« Pour Fleury Michon, les positions de l’interprofession ne sont plus en adéquation avec les ambitions du groupe qui milite pour une alimentation saine et durable », indique l’entreprise, qui annonce dans un communiqué qu’il « se retire de la Fédération des industries charcutières, traiteurs et transformatrices (Fict) ».

« Très engagé » dans la montée en gamme

« On est très volontariste, très engagé » dans la montée en gamme, déclare Nicolas Ouziel, directeur général du développement et représentant jusqu’à ce jour de Fleury-Michon à la Fict. « On se sent aujourd’hui freiné dans ces ambitions-là par une interprofession qui se doit de satisfaire tout le monde et du coup freine les plus ardents. »
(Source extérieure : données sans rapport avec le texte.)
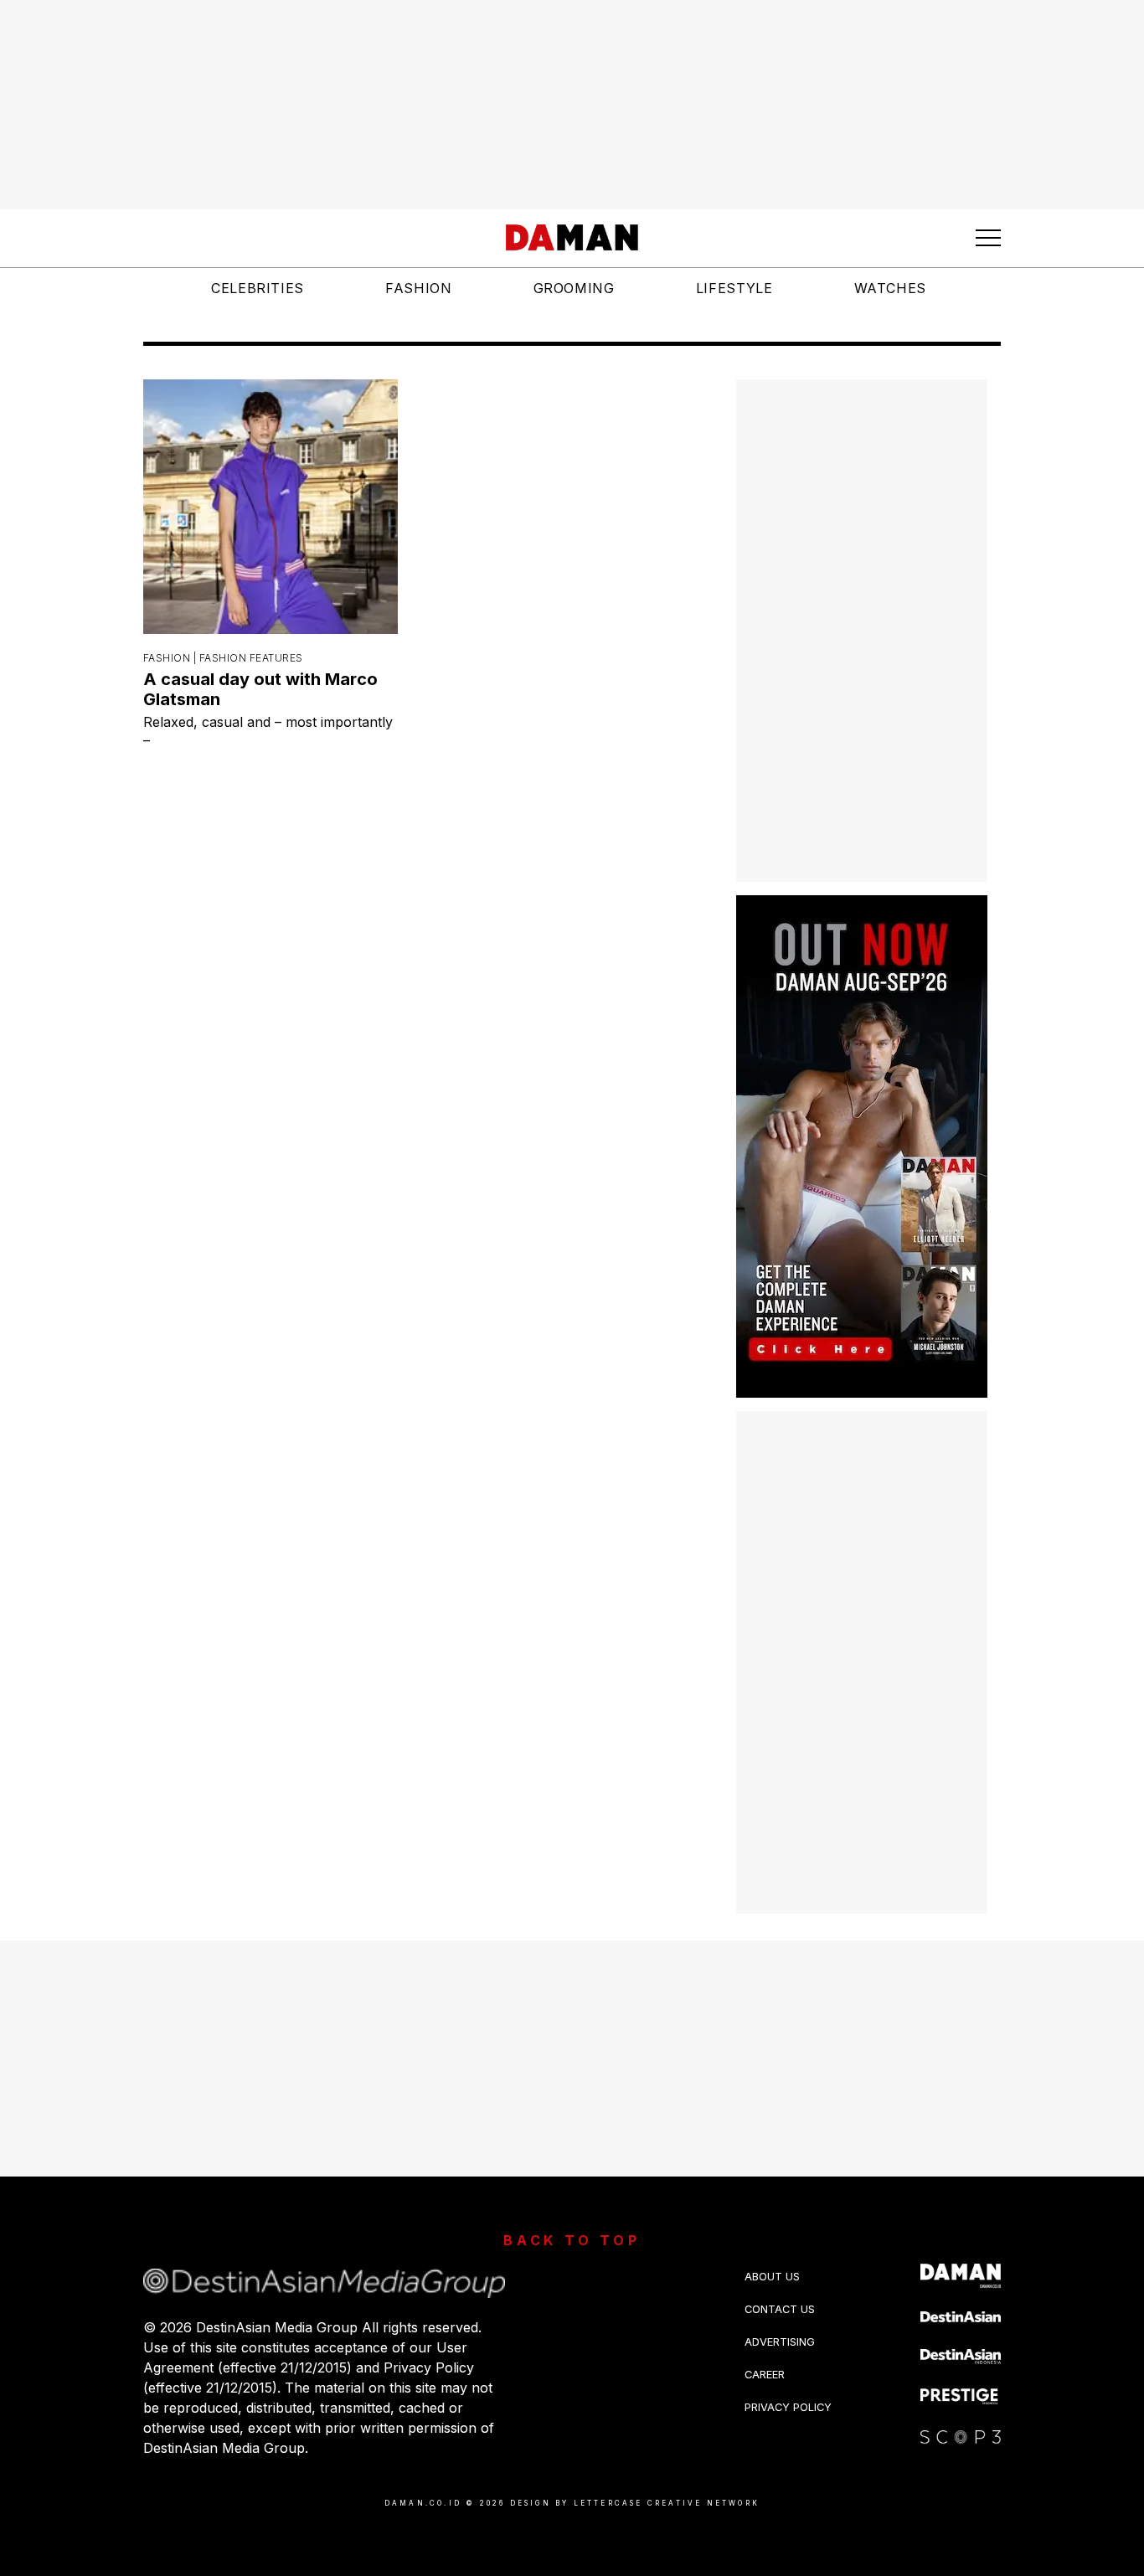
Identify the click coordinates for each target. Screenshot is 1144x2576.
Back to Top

« La filière porcine française doit trouver une voie de sortie par le haut en misant sur la qualité, car c’est ce que les consommateurs attendent », souligne Régis Lebrun, directeur général du groupe cité dans le communiqué. Fleury Michon appelle les acteurs de l’amont à l’aval, « à se mobiliser et se rassembler, pour faire progresser le manger mieux et le rendre accessible », convaincu « qu’il est aujourd’hui nécessaire de dépasser les clivages et d’accélérer en déployant de nouvelles alliances. »

Une « certaine tristesse »

La « goutte d’eau » pour le groupe a été la prise de position publique de la Fict contre le Nutri-Score, étiquetage nutritionnel choisi par la France pour mieux informer les consommateurs, un dispositif soutenu par Fleury-Michon, « adhérent important de la Fict », rappelle David Garbous, directeur de la stratégie et de l’innovation de Fleury-Michon.

Bernard Vallat, président de la Fict, a fait part d’une « certaine tristesse » au sujet de cette décision d’un groupe faisant partie depuis 40 ans de la fédération. À propos du Nutri-Score, il a expliqué que ses adhérents étaient très majoritairement opposés à un dispositif délivrant une information « un petit peu caricaturale », destinée à un public qui ne lit pas les étiquettes.

Il a notamment fait valoir que le Nutri-Score ne prenait pas en compte les efforts consentis ces dernières années par la profession pour réduire le sel dans ses produits.